Le bancarelle "sono state spostate in una strada lì vicino, via Giovanni Maria Lancisi - ha spiegato ancora la sindaca. Sono stati creati degli stalli dove gli operatori possono parcheggiare i loro camion senza intralciare marciapiedi né le corsie delle auto. Insomma ora è tutto più in ordine", ha sottolineato la sindaca. "Dopo decenni abbiamo riportato decoro in Viale Regina Elena. I banchi che erano sul marciapiede creavano non solo intralcio ai passanti ma anche una situazione oggettiva di degrado e di pericolo per gli ingressi all'ospedale", ha aggiunto.

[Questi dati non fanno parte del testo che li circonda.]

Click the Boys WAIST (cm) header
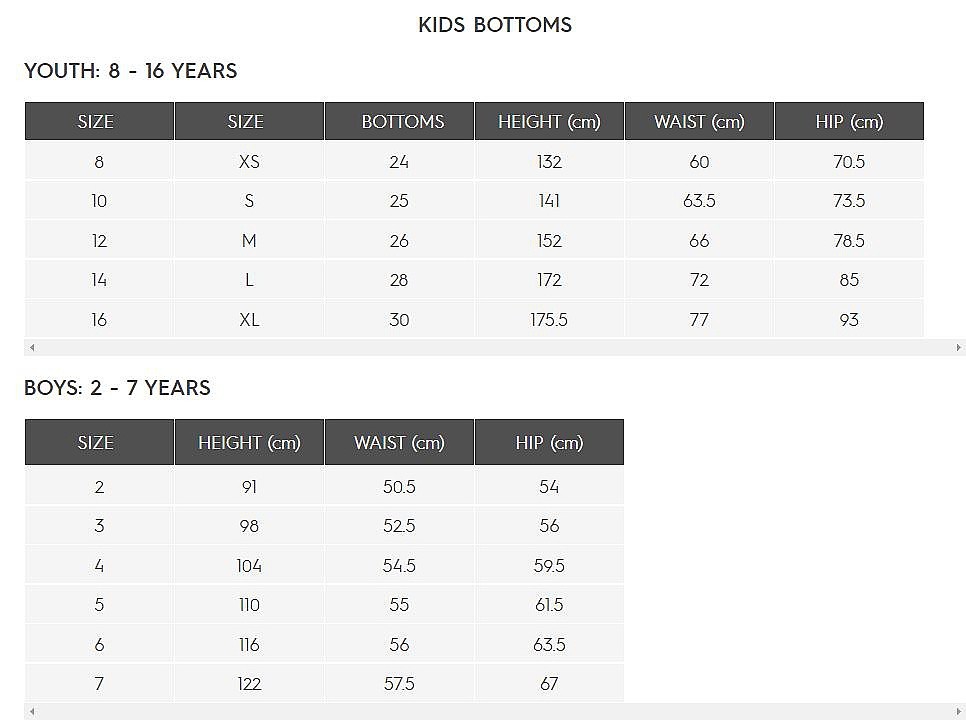 pyautogui.click(x=399, y=442)
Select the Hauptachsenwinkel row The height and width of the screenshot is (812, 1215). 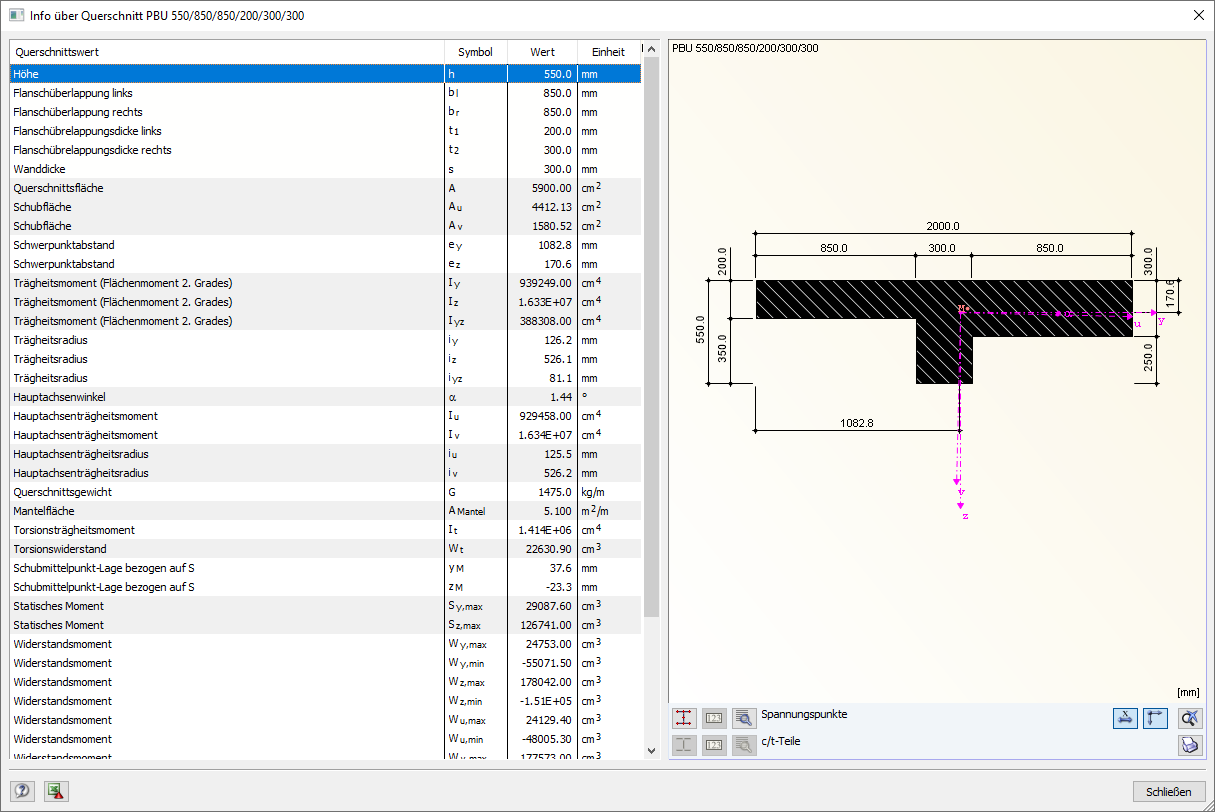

Una battaglia lunga, l'ha definita Raggi che "abbiamo portato avanti con il Municipio ma ce l'abbiamo fatta grazie al nostro progetto di delocalizzazione delle bancarelle che stiamo realizzando in tutta la città". Una battaglia in cui, ha assicurato la sindaca, con il Ministero dello Sviluppo economico cui gli ambulanti si stanno rivolgendo sempre più frequentemente, c'è "una linea unica": "con il Mise siamo in ottimi rapporti - ha spiegato Raggi nel merito -. La linea di Roma è molto chiara e si va avanti con le delocalizzazioni. Il commercio ambulante nasce per portare questa attività nelle sedi in cui non c'è il commercio in sede fissa. Nel corso degli anni questa funzione è stata sostanzialmente annullata e troviamo i banchi nelle stesse strade in cui ci sono i negozi. Questo crea una concorrenza sleale che non vogliamo e non possiamo accettare. C'è la massima tutela per gli ambulanti che hanno le carte in regola ma bisogna collocarli nei luoghi consoni, dove non si intralcia il passaggio, non si crea concorrenza sleale".